Exceptions to free access to the requested information are defined in Article 6 of the ZDIJZ, namely, among other things, the applicant is denied access to the requested information if the request relates to personal data , the disclosure of which would constitute a breach of personal data protection. personal data. In accordance with our competencies, we therefore provide you with our non-binding opinion on the protection of personal data at a meeting of the institution.

As we have pointed out in the opinions quoted above, in cases where personal data is discussed at the institute's meetings, one of the legal bases for the processing of personal data provided for in the General Regulation must be provided. In the public sector, in accordance with the first paragraph of Article 6 of the General Regulation, personal data may be processed in the following cases:

(a) the data subject has consented to the processing of his or her personal data for one or more specified purposes;

(b) processing is necessary for the performance of a contract to which the data subject is a party or for the implementation of measures at the request of such a data subject before the conclusion of the contract;

(c) the processing is necessary to fulfill a legal obligation applicable to the controller;

(d) processing is necessary for the protection of the vital interests of the data subject or of other natural persons;

(e) the processing is necessary for the performance of a task in the public interest or in the exercise of public authority conferred on the controller.

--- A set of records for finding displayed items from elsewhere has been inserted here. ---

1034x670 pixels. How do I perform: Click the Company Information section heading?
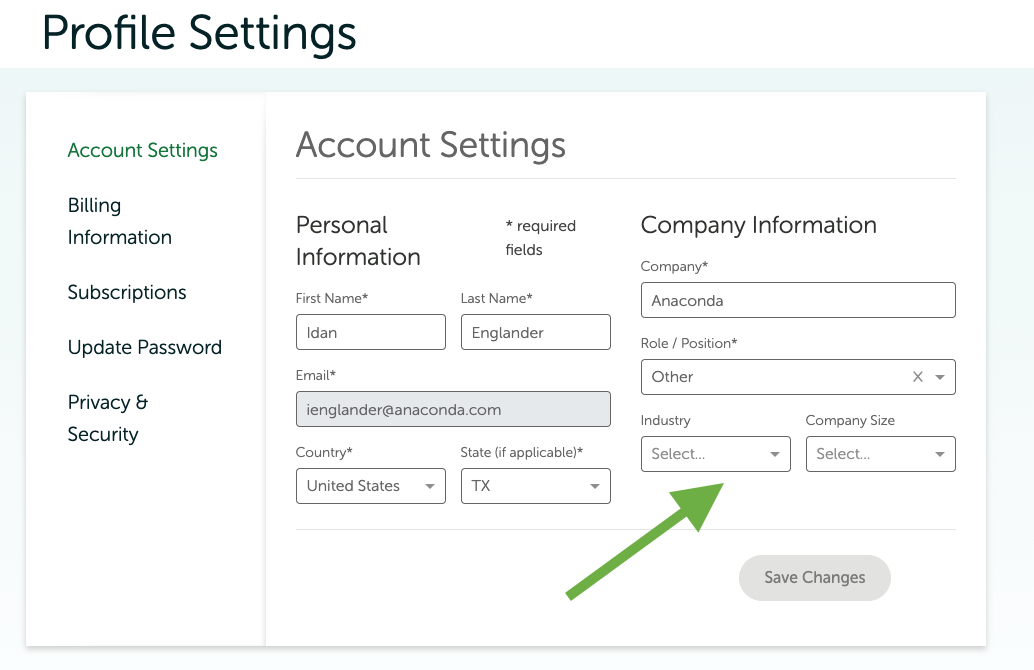758,225
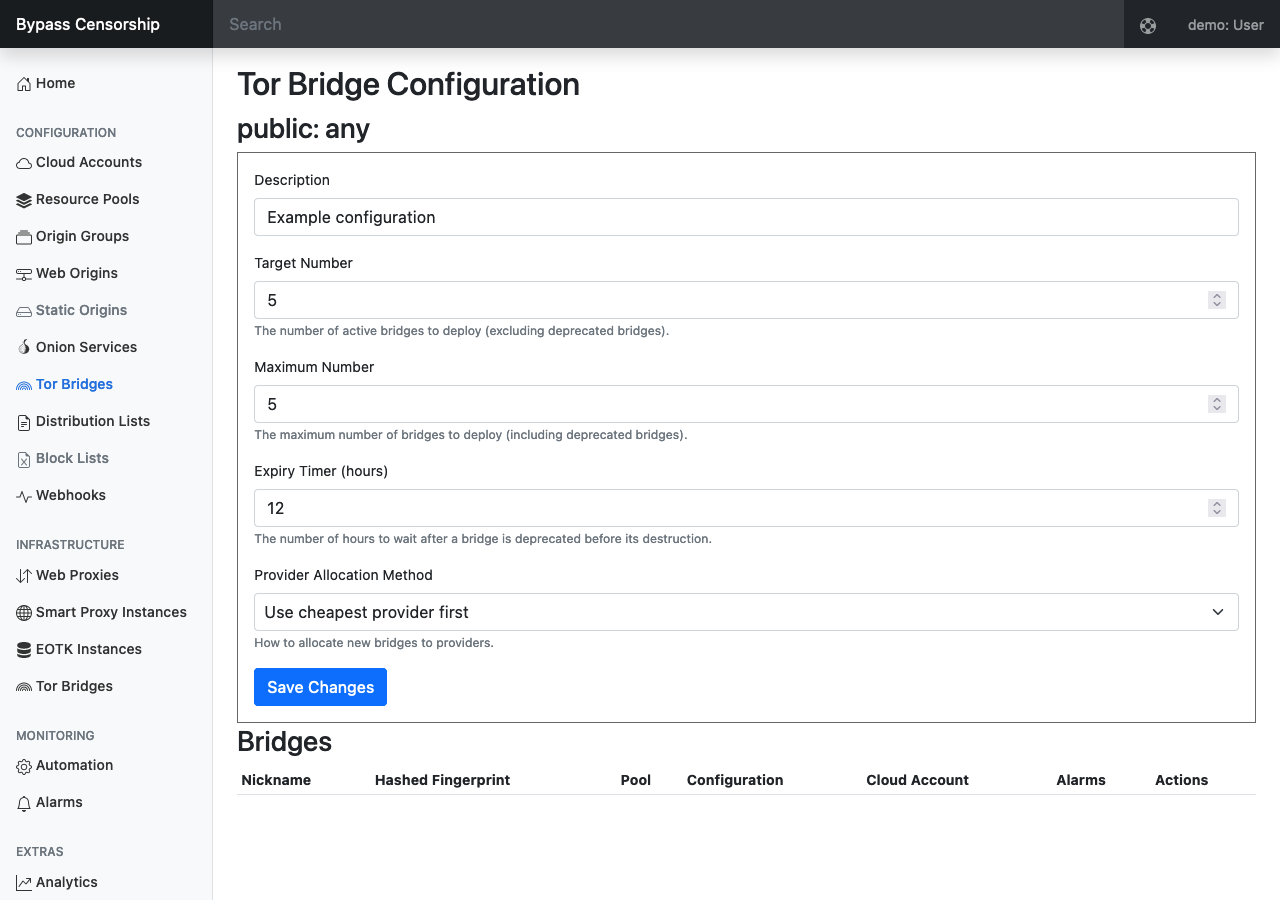Open the Analytics link
The image size is (1280, 900).
click(66, 882)
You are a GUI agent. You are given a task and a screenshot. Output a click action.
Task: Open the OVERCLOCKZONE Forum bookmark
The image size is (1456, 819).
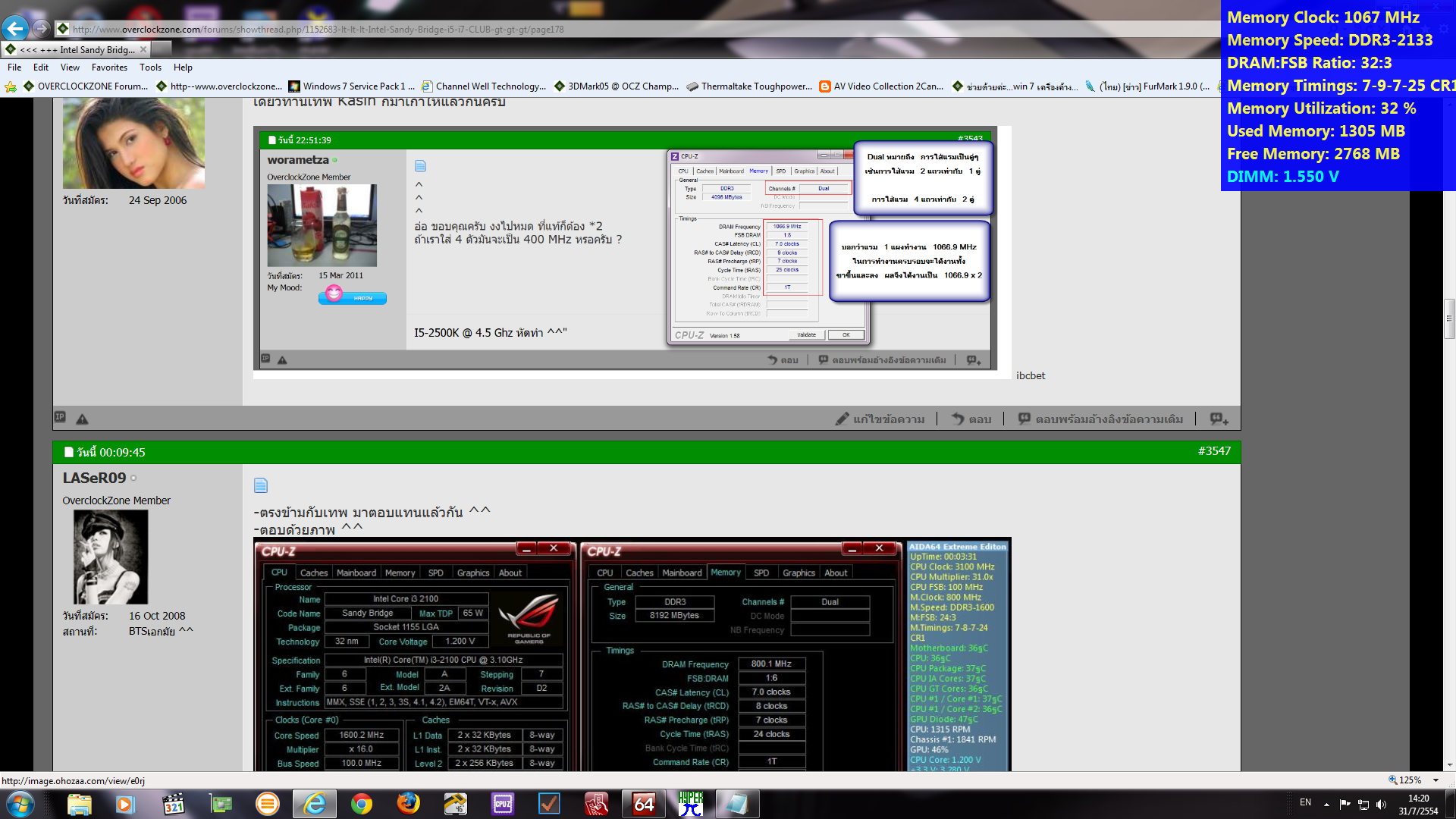[86, 86]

Based on the above, we suggest that you determine the rules regarding the publicity of sessions and in the case of dealing with personal data at sessions of a public institution, close the specific session (in part) to the public, or provide an appropriate legal basis as above. We would like to point out that consent in the public sector can be given in accordance with the first paragraph of Article 9 of ZVOP-1 (which is still used to a certain extent until the adoption of ZVOP-2) when the law stipulates that certain personal data are processed only based on the personal consent of the individual. The IP has repeatedly emphasized in the past that the consent of an individual can be given without prior definition in the law only if it is not a matter of performing public tasks.

Hoping that our instructions will help you, we welcome you.